課題一覧 =
1: プレミアムカルビに関する記事によると、1号店はいつ、どの店舗として開業したか。
2: プレミアムカルビに関する記事中の一文「運営するのは、食料品店「業務スーパー」で知られる神戸物産。」を英語に訳せ。
3: プレミアムカルビに関する記事の本文を、最後に示された段落の続きから書き進めよ。

原文記事 =
━━━━━━

J-CAST ニュース ビジネス & メディアウォッチ
閉じる

業務スーパー発の焼肉店、コロナ禍でも絶好調 「今は逆にチャンス」仕掛け人は語る

   新型コロナウイルスの感染拡大で飲食業界が苦境の中、焼き肉食べ放題「プレミアムカルビ」が出店攻勢をかけている。

   独自の戦略で好業績をたたき出し、全国展開を虎視眈々と狙う。運営するのは、食料品店「業務スーパー」で知られる神戸物産。新たな収益の柱と位置づける。

  • プレミアムカルビ公式サイト
    プレミアムカルビ公式サイト
  • プレミアムカルビ公式サイト
  • デザート&ジェラートビュッフェ

目玉は「デザート&ジェラートビュッフェ」

   プレミアムカルビは18年12月に1号店(宮前平店、神奈川県川崎市)がオープンした。現在は関東郊外のロードサイドに6店舗を構え、うち4店はコロナ禍の20年11月~翌年4月に出店した。

   知名度は決して高くない。広告宣伝費もほとんどかけていないというが、休業・時短要請に応じながら売上は右肩上がりで黒字を維持する。年内に中途社員50人を採用し、23年末までに40店に拡大、最終的には全国に100店を目指す。

「普通の焼肉屋だと思って入店していただくと、すぐ目の前にある本格的なデザートがドーンと目に入り、驚きとワクワクを感じていただけます」

   事業の企画段階から携わる神戸物産焼肉事業部の梅岡義央さんは、店の魅力をこう話す。

   「食の総合商社」を標榜する同社は、焼き肉食べ放題市場の成長を背景に参入を決めた。業務スーパーの物流網を活用できるなど強みを生かせる業態でもあった。

━━━━━━

提供レコード =
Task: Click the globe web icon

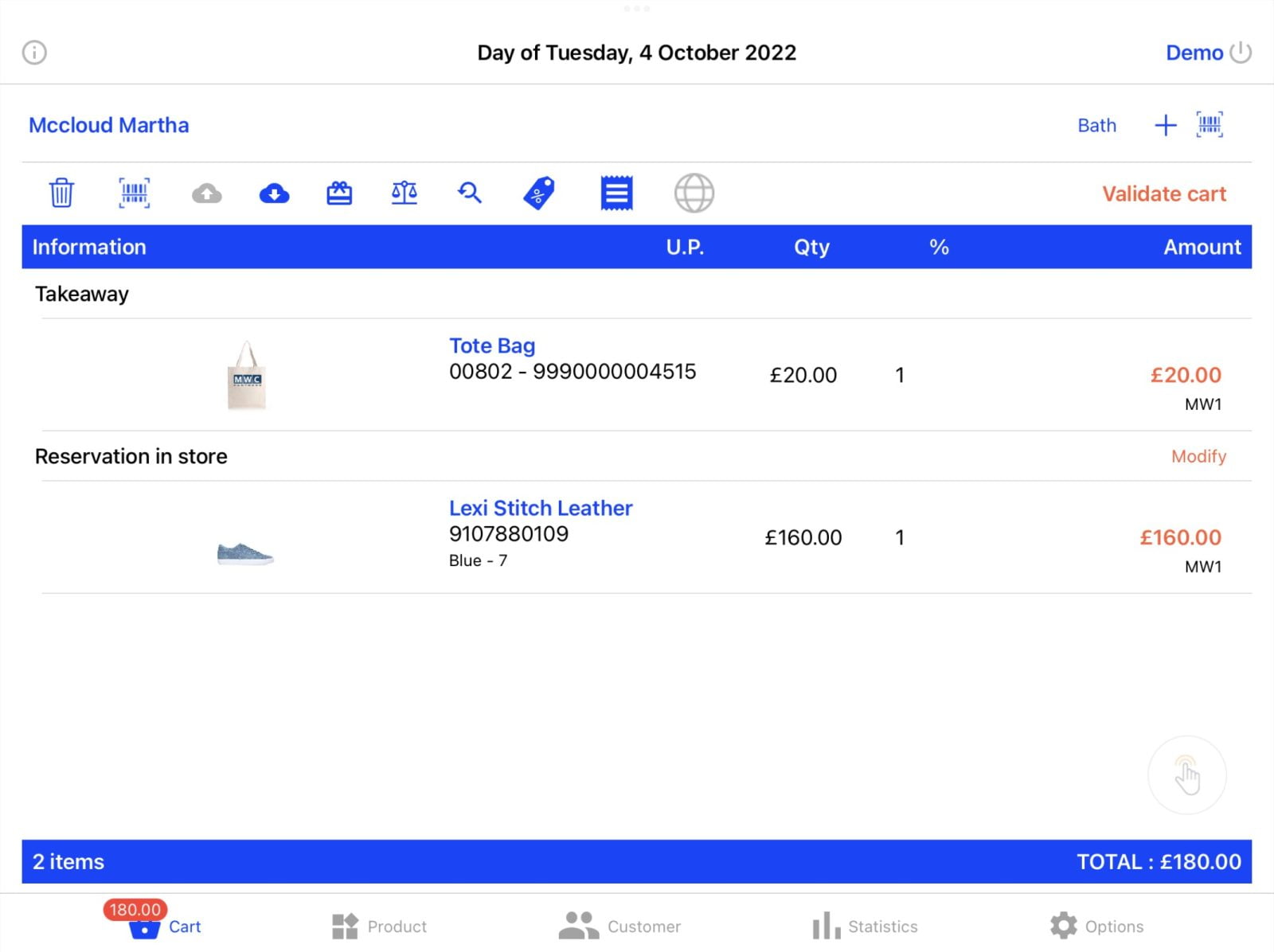Action: pos(694,193)
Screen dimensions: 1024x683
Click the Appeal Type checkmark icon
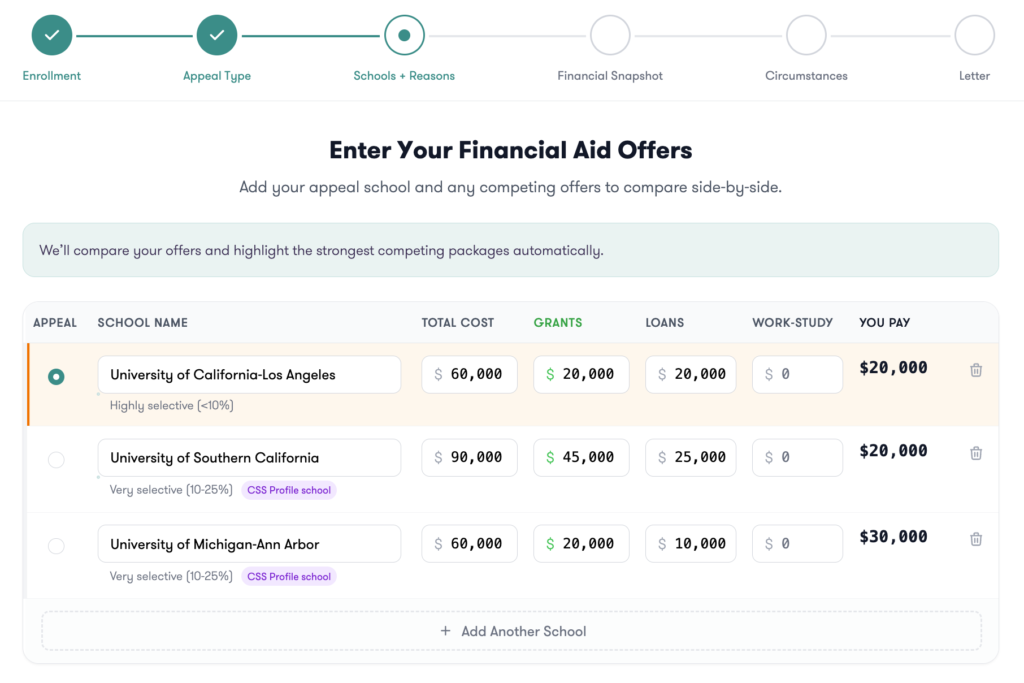[216, 34]
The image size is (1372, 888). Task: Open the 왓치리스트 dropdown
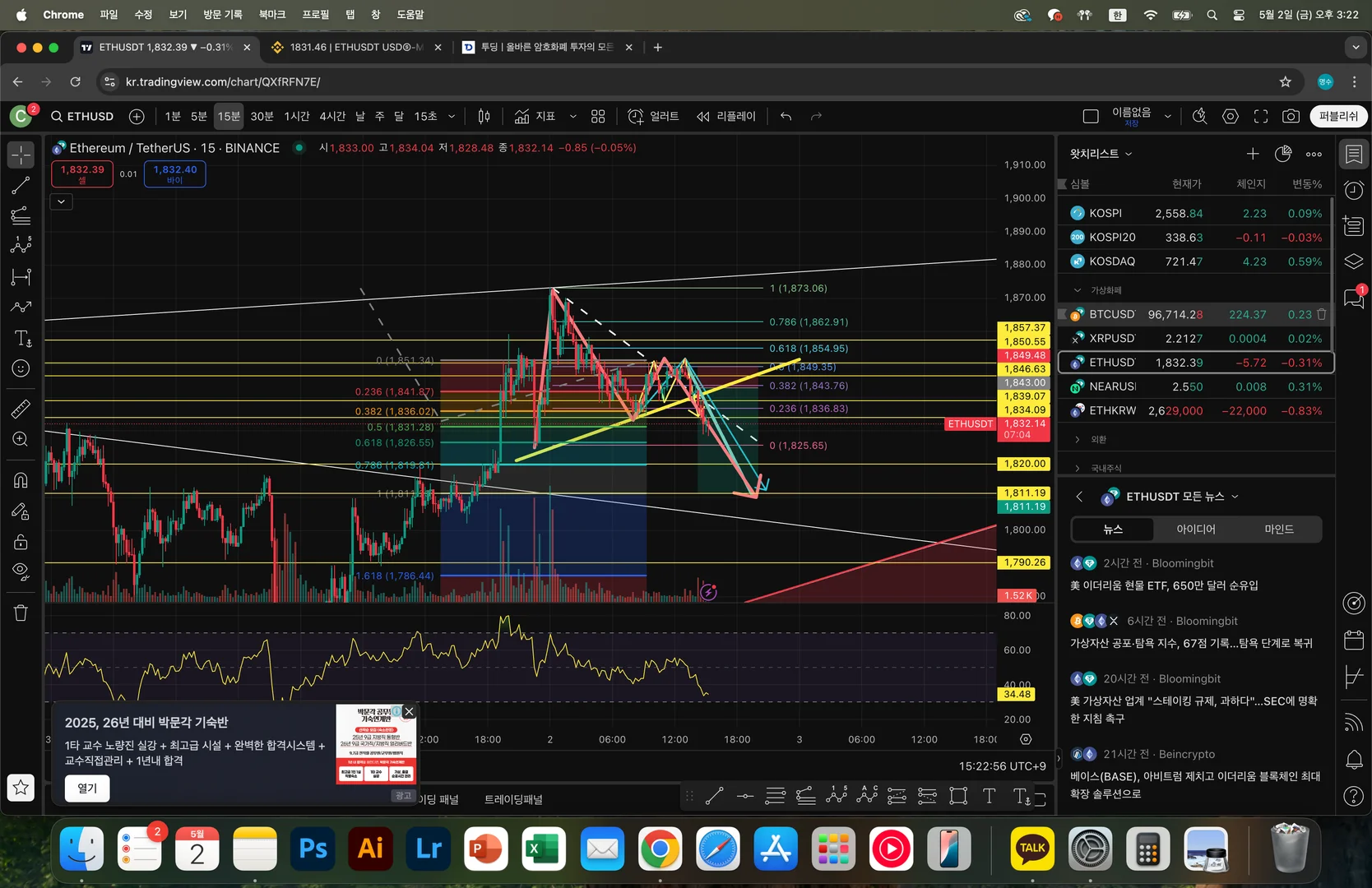tap(1101, 154)
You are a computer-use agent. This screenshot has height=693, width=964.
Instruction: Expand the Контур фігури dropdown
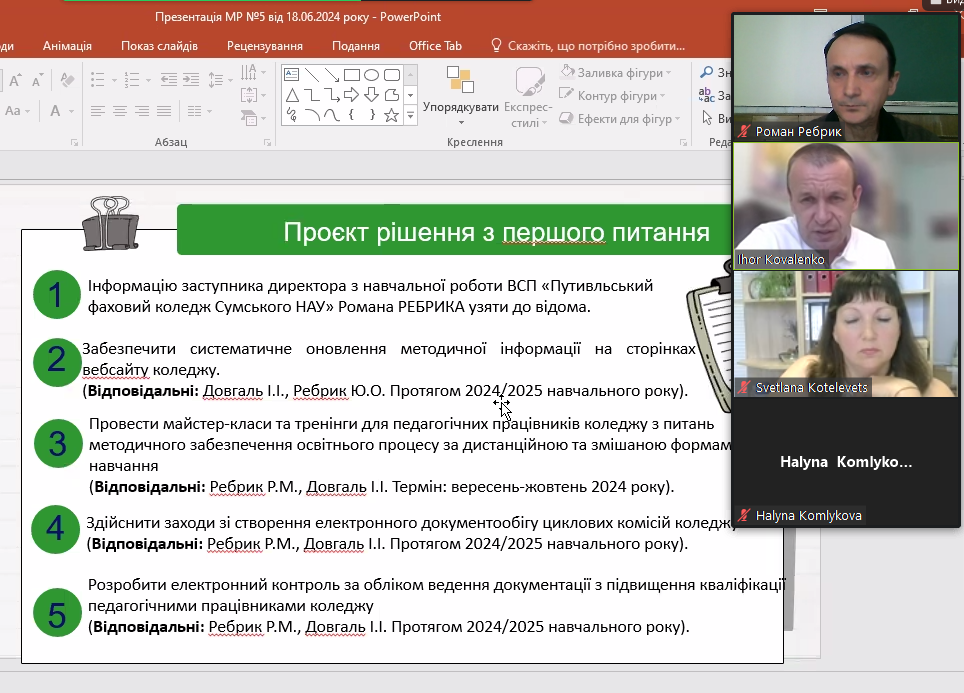620,96
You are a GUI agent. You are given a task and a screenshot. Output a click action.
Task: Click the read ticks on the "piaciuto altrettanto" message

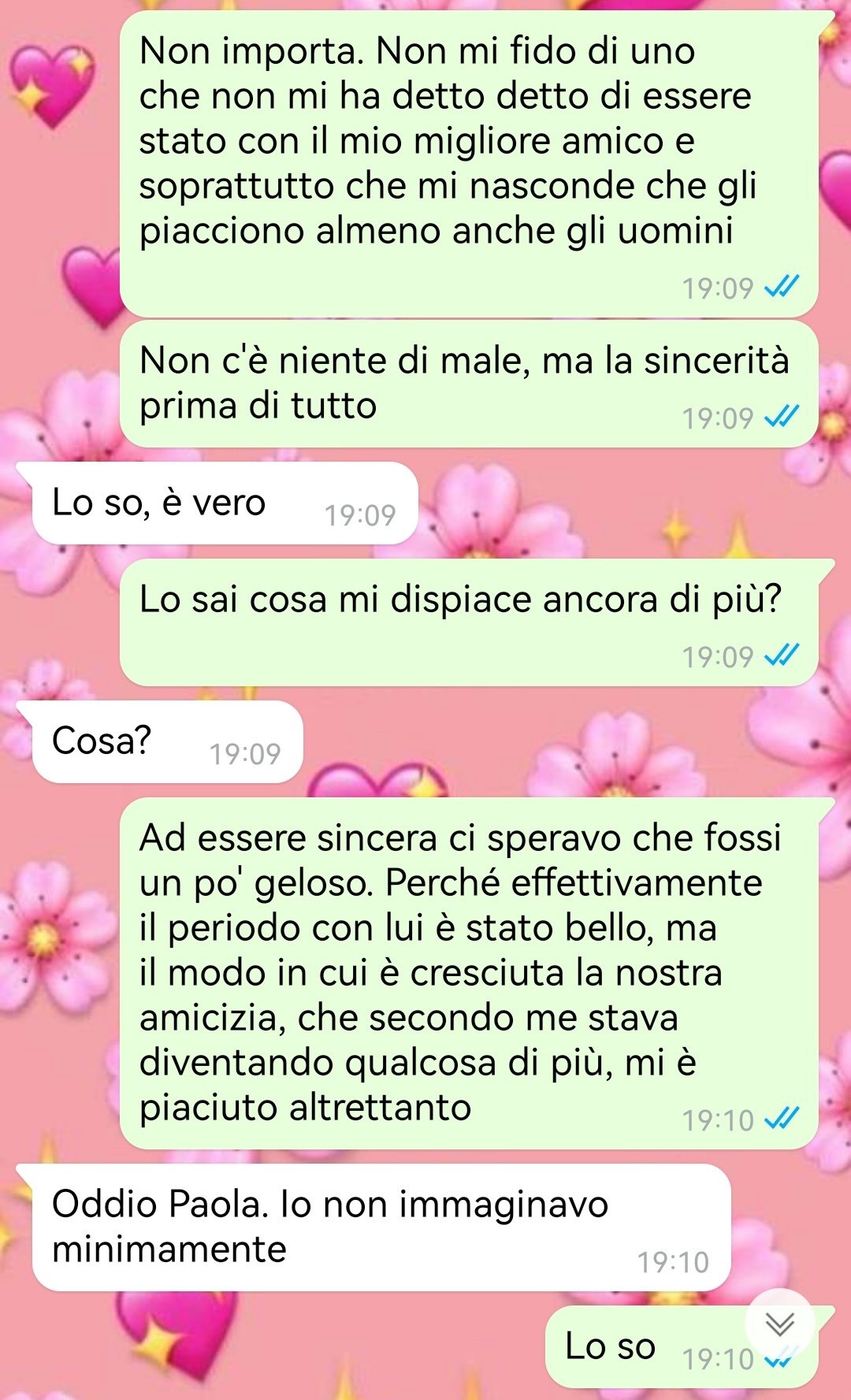tap(782, 1119)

━━━━━━

解答欄 =
1: 18年12月に、宮前平店(神奈川県川崎市)として開業した。

2: It is operated by Kobe Bussan, known for the grocery store "Gyomu Super."

3:
神戸物産決算資料より
神戸物産決算資料より

   ブランド名になっている「カルビ」を看板商品に、66品3278円(税込)、105品3938円(同)の100分食べ放題メニューを揃える。

メニュー構成
メニュー構成

   もう一つの目玉が、食べ放題に付く「デザート&ジェラートビュッフェ」だ。

店内でパティシエが手作り

   スイーツは、専属のパティシエが店内で手作りして提供する。梅岡さんは「できたての美味しいスイーツを好きなだけ召し上がっていただけます。見た目も華やかで、季節感が出せるのもメリットの一つです」と話す。

デザート&ジェラートビュッフェ
デザート&ジェラートビュッフェ

   ラインアップは定期的に変わり、中でもジェラートは月に2、3品が入れ替わる。「ジェラートは専門店と材料や製法が同じのため、できたてを召し上がって驚かれるお客様は少なくないです」。

   デザートは特に女性客に人気で、他社との差別化につながった。焼き肉店の"弱点"のカバーにもなった。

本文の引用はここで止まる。